--- Source information Enclosed Below ---

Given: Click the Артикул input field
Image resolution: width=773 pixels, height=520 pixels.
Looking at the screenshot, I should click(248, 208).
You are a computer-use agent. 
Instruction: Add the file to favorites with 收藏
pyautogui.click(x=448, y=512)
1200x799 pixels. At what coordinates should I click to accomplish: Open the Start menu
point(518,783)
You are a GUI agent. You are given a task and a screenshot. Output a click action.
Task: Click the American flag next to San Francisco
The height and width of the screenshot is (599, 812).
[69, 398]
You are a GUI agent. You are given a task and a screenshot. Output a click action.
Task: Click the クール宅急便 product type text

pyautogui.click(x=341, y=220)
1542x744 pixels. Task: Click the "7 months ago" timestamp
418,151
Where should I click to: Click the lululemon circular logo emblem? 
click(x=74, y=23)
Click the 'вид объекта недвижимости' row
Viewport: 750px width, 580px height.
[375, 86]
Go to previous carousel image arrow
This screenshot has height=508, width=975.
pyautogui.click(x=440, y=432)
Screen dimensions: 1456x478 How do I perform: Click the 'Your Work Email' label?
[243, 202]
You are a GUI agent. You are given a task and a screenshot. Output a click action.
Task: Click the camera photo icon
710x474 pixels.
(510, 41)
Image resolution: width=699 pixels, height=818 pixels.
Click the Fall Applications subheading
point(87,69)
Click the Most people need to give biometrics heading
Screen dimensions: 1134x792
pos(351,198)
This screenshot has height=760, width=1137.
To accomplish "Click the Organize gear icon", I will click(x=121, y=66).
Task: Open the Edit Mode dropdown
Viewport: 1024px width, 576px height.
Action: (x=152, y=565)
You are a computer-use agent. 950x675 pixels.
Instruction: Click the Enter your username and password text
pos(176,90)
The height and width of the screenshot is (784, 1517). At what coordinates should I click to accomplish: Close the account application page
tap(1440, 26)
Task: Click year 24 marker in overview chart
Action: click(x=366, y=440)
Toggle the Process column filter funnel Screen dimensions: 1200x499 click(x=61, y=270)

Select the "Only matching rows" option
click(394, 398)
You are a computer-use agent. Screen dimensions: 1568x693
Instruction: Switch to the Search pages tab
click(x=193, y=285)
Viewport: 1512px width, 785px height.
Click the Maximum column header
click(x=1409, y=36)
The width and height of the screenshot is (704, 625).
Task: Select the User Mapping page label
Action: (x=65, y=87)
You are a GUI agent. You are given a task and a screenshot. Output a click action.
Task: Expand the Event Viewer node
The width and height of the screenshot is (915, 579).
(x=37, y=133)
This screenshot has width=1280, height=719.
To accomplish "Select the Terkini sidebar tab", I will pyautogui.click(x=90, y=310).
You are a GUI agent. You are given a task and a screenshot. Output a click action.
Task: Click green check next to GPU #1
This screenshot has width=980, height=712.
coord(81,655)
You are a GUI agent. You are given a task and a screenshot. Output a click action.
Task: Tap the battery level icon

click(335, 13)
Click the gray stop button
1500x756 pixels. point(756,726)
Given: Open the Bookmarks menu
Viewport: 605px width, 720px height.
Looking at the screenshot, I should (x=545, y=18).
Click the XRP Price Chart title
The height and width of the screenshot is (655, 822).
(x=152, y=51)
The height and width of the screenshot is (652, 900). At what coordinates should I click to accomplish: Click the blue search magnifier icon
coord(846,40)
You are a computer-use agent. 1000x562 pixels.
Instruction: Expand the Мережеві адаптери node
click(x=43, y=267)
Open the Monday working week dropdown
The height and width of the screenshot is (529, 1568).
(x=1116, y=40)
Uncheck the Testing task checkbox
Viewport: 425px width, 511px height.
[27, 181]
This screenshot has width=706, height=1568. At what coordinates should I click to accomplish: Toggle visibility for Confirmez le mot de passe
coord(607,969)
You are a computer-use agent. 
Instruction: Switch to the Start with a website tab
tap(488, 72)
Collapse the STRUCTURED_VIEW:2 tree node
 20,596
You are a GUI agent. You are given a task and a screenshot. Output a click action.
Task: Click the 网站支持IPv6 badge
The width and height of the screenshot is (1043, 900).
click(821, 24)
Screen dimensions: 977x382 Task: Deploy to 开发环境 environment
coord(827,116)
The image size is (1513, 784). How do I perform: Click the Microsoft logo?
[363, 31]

--- End of Enclosed Source information ---

Work item
Your answer should be every line from the material above in which the word "next" appears.

Answer box
Task: Click the American flag next to San Francisco
Task: Click green check next to GPU #1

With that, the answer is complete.